Work request: Restate the entries below word for word, omitting nothing.

=-=-=

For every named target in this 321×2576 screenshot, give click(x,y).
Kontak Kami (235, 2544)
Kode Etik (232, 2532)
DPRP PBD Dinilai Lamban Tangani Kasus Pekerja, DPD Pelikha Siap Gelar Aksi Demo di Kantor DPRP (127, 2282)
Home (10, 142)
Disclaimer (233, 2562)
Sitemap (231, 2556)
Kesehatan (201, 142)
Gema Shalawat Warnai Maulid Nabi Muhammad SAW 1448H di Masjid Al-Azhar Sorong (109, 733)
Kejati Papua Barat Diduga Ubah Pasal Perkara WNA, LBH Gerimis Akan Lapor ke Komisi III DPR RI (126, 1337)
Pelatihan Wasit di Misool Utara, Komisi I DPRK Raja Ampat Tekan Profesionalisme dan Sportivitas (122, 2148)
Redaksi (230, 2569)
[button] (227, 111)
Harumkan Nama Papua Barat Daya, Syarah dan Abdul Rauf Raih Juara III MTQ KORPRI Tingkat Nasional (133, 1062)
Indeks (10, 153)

=-=-=

Result:
For every named target in this 321×2576 screenshot, give click(x,y).
Kontak Kami (235, 2544)
Kode Etik (232, 2532)
DPRP PBD Dinilai Lamban Tangani Kasus Pekerja, DPD Pelikha Siap Gelar Aksi Demo di Kantor DPRP (127, 2282)
Home (10, 142)
Disclaimer (233, 2562)
Sitemap (231, 2556)
Kesehatan (201, 142)
Gema Shalawat Warnai Maulid Nabi Muhammad SAW 1448H di Masjid Al-Azhar Sorong (109, 733)
Kejati Papua Barat Diduga Ubah Pasal Perkara WNA, LBH Gerimis Akan Lapor ke Komisi III DPR RI (126, 1337)
Pelatihan Wasit di Misool Utara, Komisi I DPRK Raja Ampat Tekan Profesionalisme dan Sportivitas (122, 2148)
Redaksi (230, 2569)
[button] (227, 111)
Harumkan Nama Papua Barat Daya, Syarah dan Abdul Rauf Raih Juara III MTQ KORPRI Tingkat Nasional (133, 1062)
Indeks (10, 153)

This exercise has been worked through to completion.